◆ WRITTEN TASK: Pull out every line of the material that contains the string "Screen", matching case exactly.

◆ ENTRIES SUPPLIED:
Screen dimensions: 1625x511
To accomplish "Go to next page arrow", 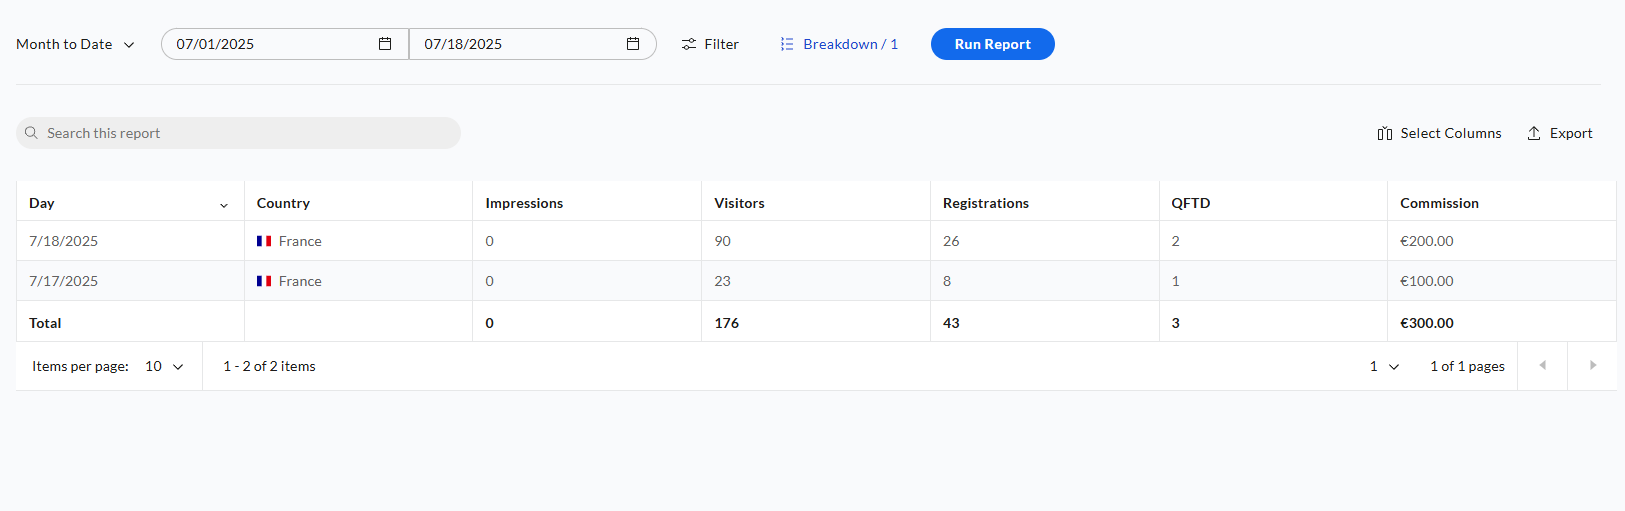I will pyautogui.click(x=1593, y=366).
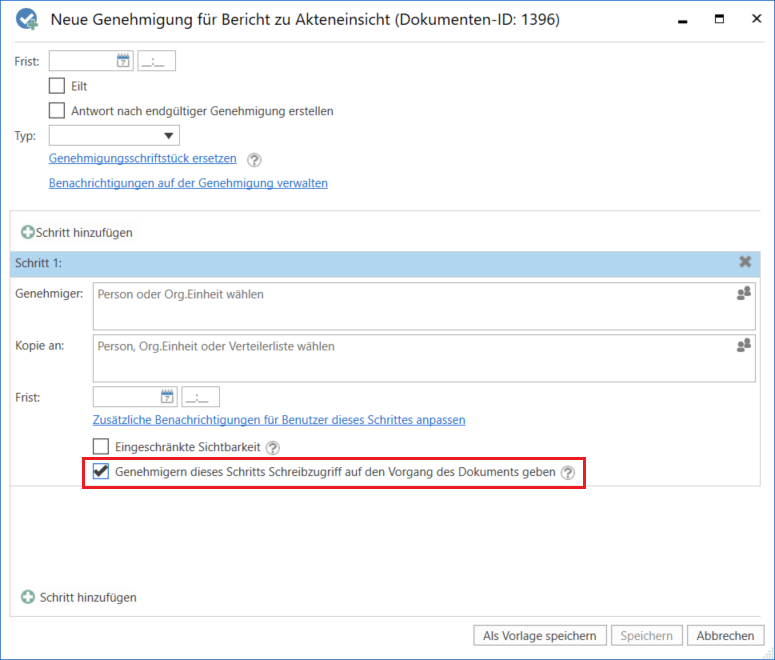Open Zusätzliche Benachrichtigungen für Benutzer anpassen link

click(279, 420)
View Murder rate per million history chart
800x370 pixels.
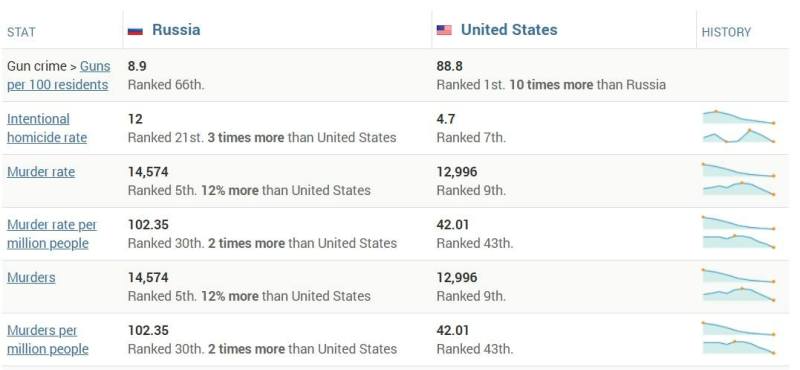[739, 233]
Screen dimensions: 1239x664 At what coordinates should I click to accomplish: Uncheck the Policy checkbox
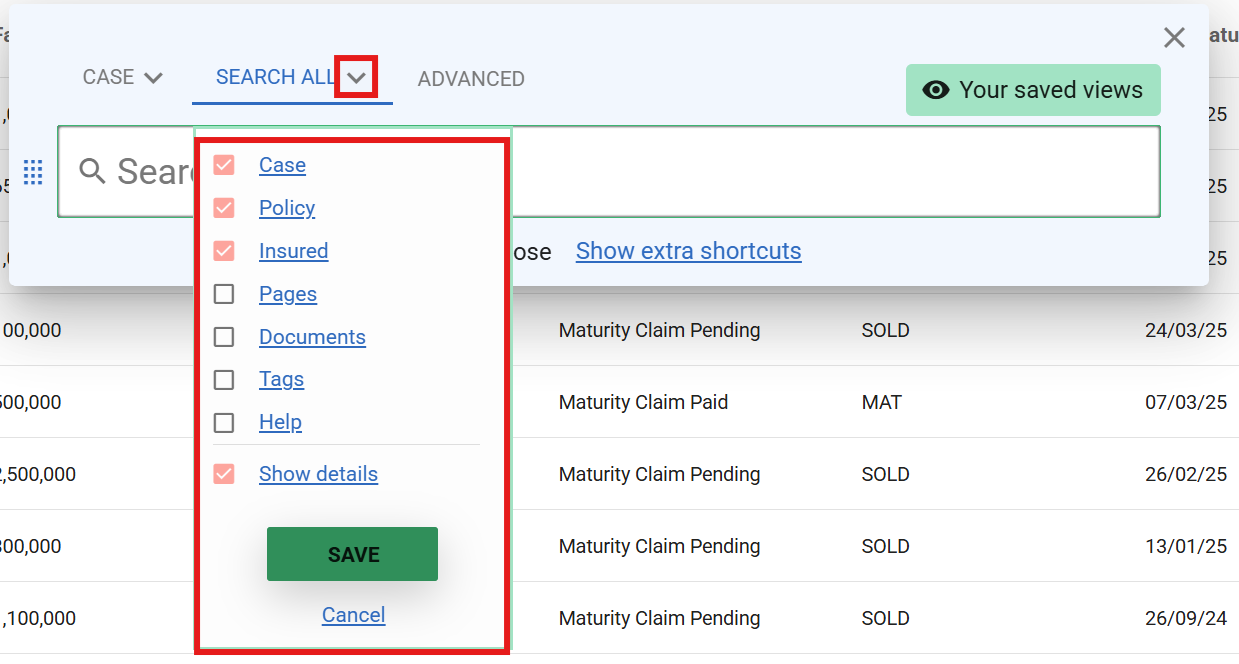[x=224, y=208]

◆ FINAL ANSWER:
Screen dimensions: 1625x511
Screen dimensions: 1239x664 At what coordinates should I click to accomplish: Uncheck the Policy checkbox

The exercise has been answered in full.